Month: January 2021

Grouchy Jean-Pierre Bacri mourned by French cinema fans

Followers of French cinema are mourning the comic actor and screenwriter Jean-Pierre Bacri, who has died of cancer aged 69. He was born in Castiglione, Algeria, but this Guardian obituary makes no mention of the fact Bacri was Jewish. His collaborator (and long-term partner) Agnès Jaoui is from a Tunisian-Jewish family. 

Jean-Pierre Bacri, known for his gruff charm and hangdog look

 Any admirer of French cinema over the past 40 years will have developed a soft spot for the hangdog looks and gruff, rumpled charm of the actor Jean-Pierre Bacri, who has died aged 69 of cancer. In the tradition of Walter Matthau, he brought sympathetic comic shading to even the most irredeemable worrywart or miseryguts. His speciality was a saturnine impatience with life that was nonetheless susceptible to glimmers of optimism; he could mope and hope with equal conviction. The French president, Emmanuel Macron, praised his “laconic and sensitive humanity”, calling him “the tenderest of our grouches”. 

 Those qualities were present also in Bacri’s award-winning screenplays, written mostly with his longtime partner Agnès Jaoui; their collaboration outlived the end of their relationship in 2012. They co-wrote and starred in a series of urbane and insightful comedies of manners, which Jaoui also directed, and which earned her comparisons to Woody Allen. In Under the Rainbow (2013), it was Bacri who took the Allen-esque role of a disconsolate driving instructor convinced his number is up after a fortune teller predicts the date of his death. “You’re shut tight like a vault,” his girlfriend tells him, prefiguring a pleasure common to many of Bacri’s performances: that slight eventual unclenching as his characters start to entertain the remote possibility of joy. 

 The couple’s biggest success was The Taste of Others (Le Goût des Autres) (2000), Jaoui’s directing debut, in which Bacri played a philistine factory owner besotted by the lead actor (Anne Alvaro) in a production of Jean Racine’s Bérénice. It was an international hit, and a surprise Oscar contender for best foreign language film.

They won the best screenplay prize at Cannes for Look at Me (2004), starring Bacri as an arrogant publisher who behaves cruelly toward his overweight daughter. 

In their follow-up, Let’s Talk About the Rain (2008), he was a struggling film-maker. Their final project together, Place Publique (2018), cast him as a washed-up TV presenter.

“I would have made more egocentric movies without him,” Jaoui said in 2008. “He is self-taught, and when he knows something, he knows it forever.” She called him “my favourite actor and writer” and “the man that understands me the best and the quickest”. 

The affection was reciprocated. “It’s a vacation when I work on a film with Agnès,” Bacri said. “We talk, smoke joints … We like each other.”

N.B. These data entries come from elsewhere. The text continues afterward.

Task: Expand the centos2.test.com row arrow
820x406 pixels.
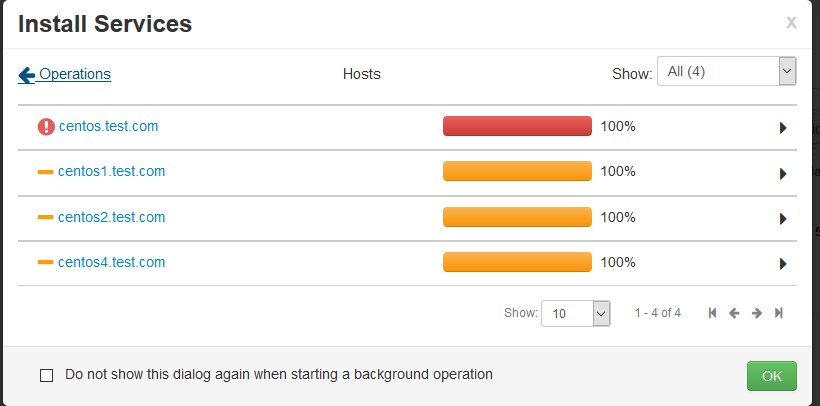Action: (783, 219)
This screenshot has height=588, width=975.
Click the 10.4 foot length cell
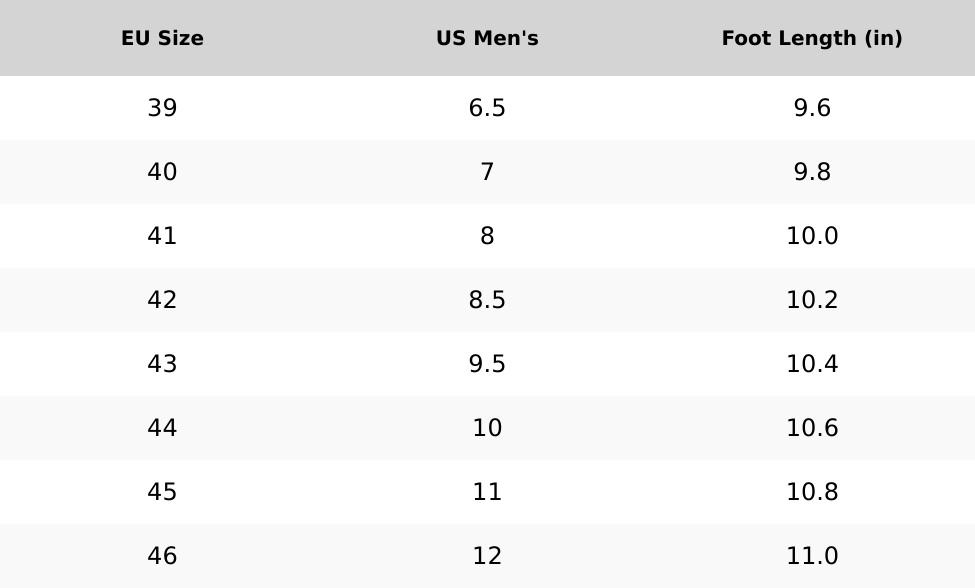pos(812,364)
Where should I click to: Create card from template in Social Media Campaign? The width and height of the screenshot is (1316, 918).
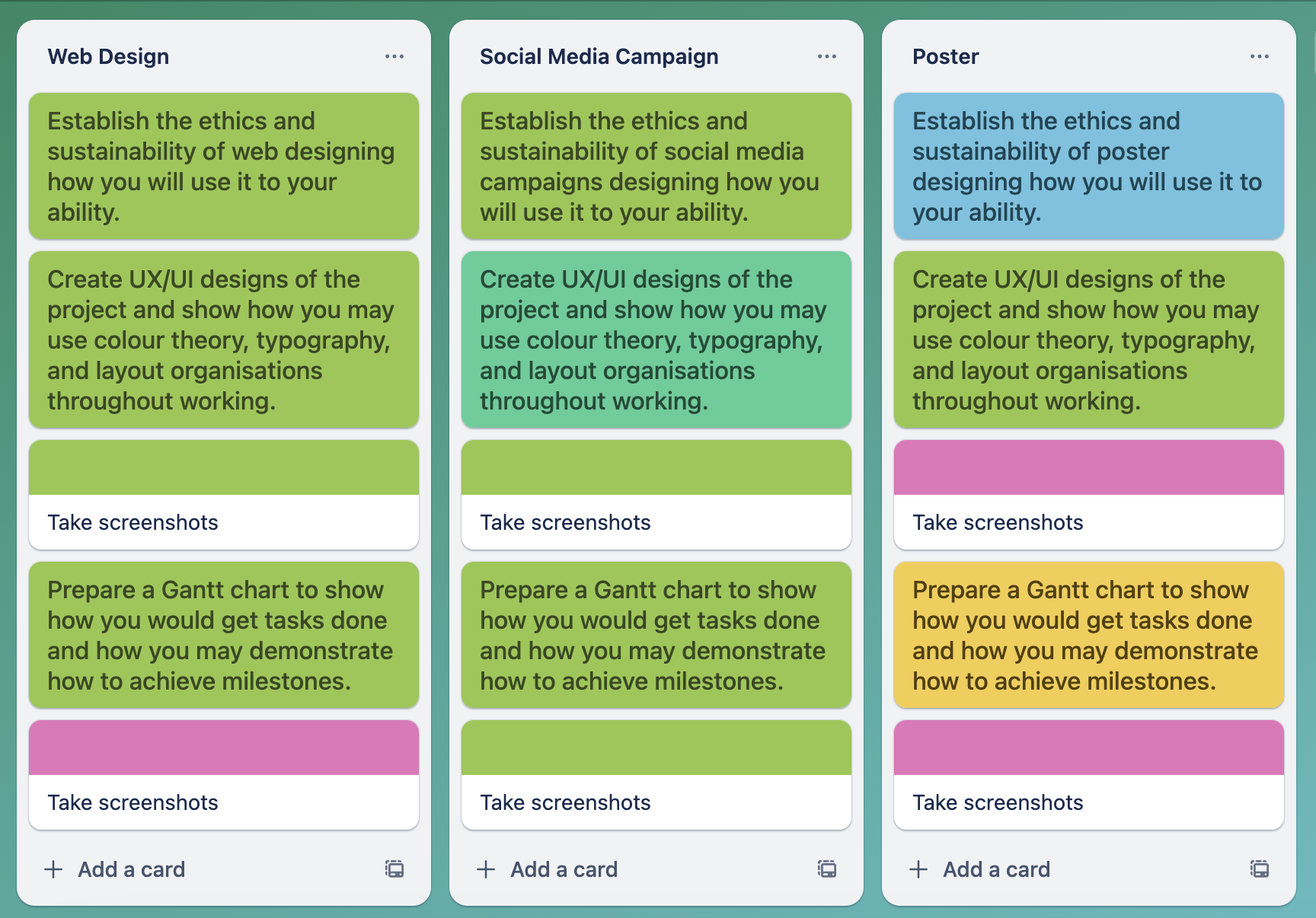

The critic David Denby said the couple had “mastered the art of complex narrative. They have a story to tell, but they go so far into manners, quirks, and undertones that we feel, at the end of their films, that we have understood not just a dramatised anecdote but an entire way of life.” Denby called Bacri “a master of the many shades of half-interest and sullen boredom. His expression asks, ‘What’s the point?’” 

 He was born in Castiglione (now Bou Ismaïl) in Algeria, the son of a postman and a housewife, and raised in Cannes; he traced his love of film to his father’s weekend job at one of the town’s cinemas. He was educated at the Lycée Carnot in Cannes, then moved to Paris in 1976 to become an advertising copywriter. He studied drama from 1977 at Le Cours Simon and won a prize two years later for his play The Sweet Face of Love.

French film and television work followed, with early parts including a pimp in Le Grand Pardon (1982), a would-be actor in postwar Lyon in Diane Kurys’ Entre Nous (1983), and a cop in Luc Besson’s stylish thriller Subway (1985), for which Bacri earned his first César nomination. He met Jaoui in 1986 when they appeared in a production of Harold Pinter’s The Birthday Party. They began writing together soon after.

Read article in full

Biden, don’t send the Jewish archive back to Iraq

This year, the US State Department is set to send back the Iraqi Jewish Archive, the collection of Jewish documents and memorabilia found in the flooded basement of the secret police headquarters in Baghdad and shipped for restoration to the US. This JTA article by Carole Basri and Adriana Davis, written on the anniversary of the Baghdad hangings,  is a timely attempt to plead with the Biden administration not to add insult to injury by legitimising the dispossession of a persecuted community. (With thanks: Eta)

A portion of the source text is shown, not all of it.